Toddlers love being able to do things for themselves, and that includes feeding themselves. Many toddlers eat unsweetened oat cereals and a variety of crackers as their typical (or only!) finger foods. But there are other healthier and less-processed choices that will help balance your child's diet and increase the foods and tastes they accept.
While these all make good snacks, you can easily use a mix of finger foods to create a full, well-balanced meal. By feeding your child regular foods rather than packaged "toddler food," you can meal-plan so that your toddler is eating essentially the same meal as the rest of the family. This will make it much easier to eat with your toddler and model good eating habits. You will also set the pattern for family mealtimes, whether your family meal is breakfast, lunch, or dinner.
Just remember that any finger food you prepare should be easy for your child to handle and not present a choking hazard. Vegetables should be cooked so they're soft enough to mush up easily, and everything should be cut into tiny pieces (for younger tots, about the size of an oat "O"). A whole grape, for example, is too big for your toddler's airway and could present a choking hazard. (Grapes will need to be cut in half or smaller.)
Here is a List of Healthy, Homemade Finger Foods to Try:
• Frozen peas and corn – defrost them slightly simply by running them under cool water.
• Cooked vegetables – cut into small pieces—carrots, broccoli, and summer squashes can be steamed or boiled; sweet potatoes and winter squash can be baked.
• Ripe fruits, cut into small pieces – banana, pear, mango, melon, kiwi. For some variety and added nutrition, dust the pieces with wheat germ or flaxseed meal. Cut grapes in thirds or halves.
• Ripe avocado – cut into small pieces.
• Scrambled egg – plain, or make a toddler "omelet" with shredded cheese, chopped tomato, or other tiny add-ins.
• Grated/shredded cheese – serve this straight, or add to scrambled eggs, beans, or pasta.
• Beans – either home-cooked or rinsed canned beans. Larger beans should be cut in halves or quarters for younger toddlers. Hummus also makes a great dip for kids who think they don't like garbanzo beans.
• Whole wheat pasta – use smaller shapes or cut larger noodles down to size for younger toddlers. Serve plain or with butter, shredded cheese, sauce, or cooked vegetables.

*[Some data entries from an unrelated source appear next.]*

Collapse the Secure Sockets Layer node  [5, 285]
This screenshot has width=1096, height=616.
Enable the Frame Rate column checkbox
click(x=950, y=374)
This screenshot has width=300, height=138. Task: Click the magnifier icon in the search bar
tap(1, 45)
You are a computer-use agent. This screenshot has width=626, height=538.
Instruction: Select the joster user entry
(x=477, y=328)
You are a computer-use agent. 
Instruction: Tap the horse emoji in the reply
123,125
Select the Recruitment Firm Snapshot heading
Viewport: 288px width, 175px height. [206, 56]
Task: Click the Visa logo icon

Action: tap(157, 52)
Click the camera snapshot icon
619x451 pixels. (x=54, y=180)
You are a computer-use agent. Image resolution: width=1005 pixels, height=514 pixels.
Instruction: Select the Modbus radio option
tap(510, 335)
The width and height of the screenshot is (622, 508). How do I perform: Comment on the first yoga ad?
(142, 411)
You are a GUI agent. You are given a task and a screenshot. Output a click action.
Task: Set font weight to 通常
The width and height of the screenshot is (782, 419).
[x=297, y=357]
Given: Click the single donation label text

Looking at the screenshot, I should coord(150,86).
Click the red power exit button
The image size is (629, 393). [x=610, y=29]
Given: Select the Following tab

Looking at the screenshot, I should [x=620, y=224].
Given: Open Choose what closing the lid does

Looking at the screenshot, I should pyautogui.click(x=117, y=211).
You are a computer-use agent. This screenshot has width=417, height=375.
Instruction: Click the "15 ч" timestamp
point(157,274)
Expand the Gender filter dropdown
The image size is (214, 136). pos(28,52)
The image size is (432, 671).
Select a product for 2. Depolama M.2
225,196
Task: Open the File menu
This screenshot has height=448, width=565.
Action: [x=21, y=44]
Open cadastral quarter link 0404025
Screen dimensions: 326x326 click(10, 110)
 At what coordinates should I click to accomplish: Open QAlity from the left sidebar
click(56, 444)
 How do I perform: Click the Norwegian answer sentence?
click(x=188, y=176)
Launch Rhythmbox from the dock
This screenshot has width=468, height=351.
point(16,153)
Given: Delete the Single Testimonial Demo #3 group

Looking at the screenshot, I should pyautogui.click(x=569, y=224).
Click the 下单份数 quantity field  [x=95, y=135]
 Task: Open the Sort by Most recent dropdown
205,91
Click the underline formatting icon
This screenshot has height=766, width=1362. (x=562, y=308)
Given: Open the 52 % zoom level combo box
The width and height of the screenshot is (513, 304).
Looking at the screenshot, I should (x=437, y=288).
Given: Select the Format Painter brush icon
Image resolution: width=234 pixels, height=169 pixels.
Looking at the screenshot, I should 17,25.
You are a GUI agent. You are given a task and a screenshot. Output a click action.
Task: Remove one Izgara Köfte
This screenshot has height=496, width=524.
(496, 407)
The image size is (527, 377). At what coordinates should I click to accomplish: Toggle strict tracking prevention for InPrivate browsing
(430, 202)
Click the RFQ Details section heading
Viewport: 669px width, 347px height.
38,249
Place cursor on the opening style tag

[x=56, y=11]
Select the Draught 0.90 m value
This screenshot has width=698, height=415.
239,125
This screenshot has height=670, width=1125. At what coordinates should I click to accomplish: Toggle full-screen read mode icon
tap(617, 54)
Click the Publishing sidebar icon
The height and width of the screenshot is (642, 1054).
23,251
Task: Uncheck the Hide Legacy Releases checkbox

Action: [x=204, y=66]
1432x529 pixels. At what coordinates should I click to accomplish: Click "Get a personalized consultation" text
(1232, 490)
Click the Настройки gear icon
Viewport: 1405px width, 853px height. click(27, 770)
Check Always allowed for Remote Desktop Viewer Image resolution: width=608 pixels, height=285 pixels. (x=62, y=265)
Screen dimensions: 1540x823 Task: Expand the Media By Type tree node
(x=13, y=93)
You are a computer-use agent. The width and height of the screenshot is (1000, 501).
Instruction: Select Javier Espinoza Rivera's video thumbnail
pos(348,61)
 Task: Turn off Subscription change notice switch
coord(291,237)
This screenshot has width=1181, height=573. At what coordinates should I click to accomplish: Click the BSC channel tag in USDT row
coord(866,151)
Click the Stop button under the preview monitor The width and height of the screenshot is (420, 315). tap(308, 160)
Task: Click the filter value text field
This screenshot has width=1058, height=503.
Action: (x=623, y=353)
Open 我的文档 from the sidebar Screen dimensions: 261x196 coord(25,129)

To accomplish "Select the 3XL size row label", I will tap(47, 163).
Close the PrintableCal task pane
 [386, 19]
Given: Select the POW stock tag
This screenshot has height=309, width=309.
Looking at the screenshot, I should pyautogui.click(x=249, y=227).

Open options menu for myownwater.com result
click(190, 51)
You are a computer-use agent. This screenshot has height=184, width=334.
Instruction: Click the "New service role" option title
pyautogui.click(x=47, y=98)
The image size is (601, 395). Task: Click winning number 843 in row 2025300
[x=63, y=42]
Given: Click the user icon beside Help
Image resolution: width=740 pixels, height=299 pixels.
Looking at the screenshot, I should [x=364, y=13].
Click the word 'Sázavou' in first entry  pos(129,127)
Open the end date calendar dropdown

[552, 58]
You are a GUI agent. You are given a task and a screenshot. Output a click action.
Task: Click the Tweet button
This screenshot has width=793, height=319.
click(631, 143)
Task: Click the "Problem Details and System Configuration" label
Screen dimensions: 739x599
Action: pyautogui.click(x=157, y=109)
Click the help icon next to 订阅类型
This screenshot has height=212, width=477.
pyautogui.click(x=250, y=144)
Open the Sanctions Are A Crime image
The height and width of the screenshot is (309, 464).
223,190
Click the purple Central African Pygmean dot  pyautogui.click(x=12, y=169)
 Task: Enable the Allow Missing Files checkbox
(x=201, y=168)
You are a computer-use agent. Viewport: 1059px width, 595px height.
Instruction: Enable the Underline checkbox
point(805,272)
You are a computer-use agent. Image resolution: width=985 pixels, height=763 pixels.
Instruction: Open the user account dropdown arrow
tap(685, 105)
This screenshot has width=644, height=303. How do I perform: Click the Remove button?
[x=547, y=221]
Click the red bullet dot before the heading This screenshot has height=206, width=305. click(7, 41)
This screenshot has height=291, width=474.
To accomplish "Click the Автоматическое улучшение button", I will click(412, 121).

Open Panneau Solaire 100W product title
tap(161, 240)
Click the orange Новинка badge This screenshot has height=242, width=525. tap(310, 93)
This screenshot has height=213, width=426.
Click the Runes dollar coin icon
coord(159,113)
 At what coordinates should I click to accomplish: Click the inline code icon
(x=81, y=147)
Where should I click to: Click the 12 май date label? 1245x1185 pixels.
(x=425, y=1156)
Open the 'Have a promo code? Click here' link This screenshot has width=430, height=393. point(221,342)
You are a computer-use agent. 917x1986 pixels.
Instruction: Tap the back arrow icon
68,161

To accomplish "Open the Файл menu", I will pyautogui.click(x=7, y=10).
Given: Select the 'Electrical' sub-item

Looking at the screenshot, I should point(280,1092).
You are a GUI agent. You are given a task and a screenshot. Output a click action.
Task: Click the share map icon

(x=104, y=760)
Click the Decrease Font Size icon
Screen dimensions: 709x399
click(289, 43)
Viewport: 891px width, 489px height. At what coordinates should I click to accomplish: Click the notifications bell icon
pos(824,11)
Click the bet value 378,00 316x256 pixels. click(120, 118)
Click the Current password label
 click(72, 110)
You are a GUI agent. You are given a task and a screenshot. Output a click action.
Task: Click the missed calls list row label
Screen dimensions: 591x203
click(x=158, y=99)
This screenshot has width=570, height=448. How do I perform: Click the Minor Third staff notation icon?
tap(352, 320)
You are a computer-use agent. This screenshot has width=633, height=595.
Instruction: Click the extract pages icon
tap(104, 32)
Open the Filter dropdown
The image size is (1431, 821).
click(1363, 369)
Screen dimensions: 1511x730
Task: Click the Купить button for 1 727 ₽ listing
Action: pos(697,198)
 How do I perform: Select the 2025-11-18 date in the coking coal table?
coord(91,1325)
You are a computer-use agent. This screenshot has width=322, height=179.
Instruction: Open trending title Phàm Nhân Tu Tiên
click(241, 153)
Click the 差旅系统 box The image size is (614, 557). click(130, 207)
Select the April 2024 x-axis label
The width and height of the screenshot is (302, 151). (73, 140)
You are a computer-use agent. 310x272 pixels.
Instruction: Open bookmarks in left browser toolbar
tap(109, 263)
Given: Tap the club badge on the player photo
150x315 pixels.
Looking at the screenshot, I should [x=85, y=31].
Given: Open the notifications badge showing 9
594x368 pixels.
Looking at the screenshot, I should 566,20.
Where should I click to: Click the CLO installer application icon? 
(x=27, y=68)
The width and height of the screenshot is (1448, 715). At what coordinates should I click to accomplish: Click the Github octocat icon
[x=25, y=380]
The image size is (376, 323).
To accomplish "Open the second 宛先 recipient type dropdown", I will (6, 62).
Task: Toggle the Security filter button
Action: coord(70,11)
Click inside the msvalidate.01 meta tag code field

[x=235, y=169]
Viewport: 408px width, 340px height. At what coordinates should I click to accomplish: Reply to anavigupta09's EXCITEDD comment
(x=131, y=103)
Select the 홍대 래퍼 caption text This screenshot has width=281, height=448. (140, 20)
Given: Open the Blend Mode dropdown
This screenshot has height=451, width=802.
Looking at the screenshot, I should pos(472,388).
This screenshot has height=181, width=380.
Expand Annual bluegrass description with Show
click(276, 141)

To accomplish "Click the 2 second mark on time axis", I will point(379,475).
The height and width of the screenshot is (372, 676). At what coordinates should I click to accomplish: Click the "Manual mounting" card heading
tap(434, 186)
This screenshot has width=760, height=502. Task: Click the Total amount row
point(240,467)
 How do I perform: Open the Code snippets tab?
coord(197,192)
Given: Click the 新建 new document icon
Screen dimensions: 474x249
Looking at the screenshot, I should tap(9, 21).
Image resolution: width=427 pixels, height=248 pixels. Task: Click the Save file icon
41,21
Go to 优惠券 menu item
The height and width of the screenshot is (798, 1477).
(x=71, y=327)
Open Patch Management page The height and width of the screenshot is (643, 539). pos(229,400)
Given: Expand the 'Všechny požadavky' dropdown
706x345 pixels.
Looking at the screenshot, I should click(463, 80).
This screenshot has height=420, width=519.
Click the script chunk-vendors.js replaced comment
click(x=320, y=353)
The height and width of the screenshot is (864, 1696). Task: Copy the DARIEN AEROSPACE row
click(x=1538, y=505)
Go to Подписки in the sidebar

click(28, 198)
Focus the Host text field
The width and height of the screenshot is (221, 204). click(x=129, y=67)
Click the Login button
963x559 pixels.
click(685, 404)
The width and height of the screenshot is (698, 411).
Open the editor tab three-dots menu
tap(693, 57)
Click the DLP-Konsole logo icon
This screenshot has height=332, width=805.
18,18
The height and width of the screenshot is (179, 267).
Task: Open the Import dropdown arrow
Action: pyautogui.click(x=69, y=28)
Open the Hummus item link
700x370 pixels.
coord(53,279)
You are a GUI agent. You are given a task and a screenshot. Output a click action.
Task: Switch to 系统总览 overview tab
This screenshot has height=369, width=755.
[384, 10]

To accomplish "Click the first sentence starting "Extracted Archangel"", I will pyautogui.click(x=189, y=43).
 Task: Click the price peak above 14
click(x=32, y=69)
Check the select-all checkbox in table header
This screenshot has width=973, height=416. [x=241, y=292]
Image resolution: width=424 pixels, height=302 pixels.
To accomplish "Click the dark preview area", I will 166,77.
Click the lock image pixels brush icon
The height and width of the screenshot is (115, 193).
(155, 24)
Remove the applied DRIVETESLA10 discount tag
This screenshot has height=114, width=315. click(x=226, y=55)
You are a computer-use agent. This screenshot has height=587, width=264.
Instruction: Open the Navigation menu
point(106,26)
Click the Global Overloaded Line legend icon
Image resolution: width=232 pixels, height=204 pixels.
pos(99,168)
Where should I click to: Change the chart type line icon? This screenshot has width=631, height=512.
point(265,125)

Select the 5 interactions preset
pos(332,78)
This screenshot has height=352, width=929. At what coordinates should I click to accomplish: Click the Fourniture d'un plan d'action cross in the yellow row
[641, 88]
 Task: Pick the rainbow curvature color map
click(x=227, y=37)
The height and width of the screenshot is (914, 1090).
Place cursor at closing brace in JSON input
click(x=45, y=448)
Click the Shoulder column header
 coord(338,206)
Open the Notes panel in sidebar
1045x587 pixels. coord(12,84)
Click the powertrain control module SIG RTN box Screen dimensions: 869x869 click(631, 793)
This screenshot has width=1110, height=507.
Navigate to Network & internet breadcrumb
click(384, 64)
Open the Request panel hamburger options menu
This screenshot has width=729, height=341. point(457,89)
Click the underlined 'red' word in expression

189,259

• Fish – choose only low-mercury choices, such as light non-albacore tuna. Talk with your pediatrician if you are especially concerned about mercury contamination.
• Shredded soft meat – chicken thighs or beef cooked in the crock pot until they are tender and shredded is a great part of a taco bar, and also makes a great toddler finger food.
• Unsweetened cereals – oat "O's" are a fine whole grain finger food and a favorite of many toddlers. Cereals should simply be one of a variety of foods you regularly offer.
Older toddlers can eat a wider variety of finger foods, as they are better at feeding, biting, and chewing:
• Quesadillas – (grilled tortillas with melted cheese inside) cut into bite-size pieces or wedges.
• Sandwiches – cut into pieces for easier handling.
• Wraps – you can even use deli roast beef as the "tortilla".
• Muffins – zucchini, carrot, or berry. Mini muffins are great for toddlers.
• Berries – blueberries, raspberries, and blackberries are good for older toddlers, though large ones should still be cut in half because of the choking hazard.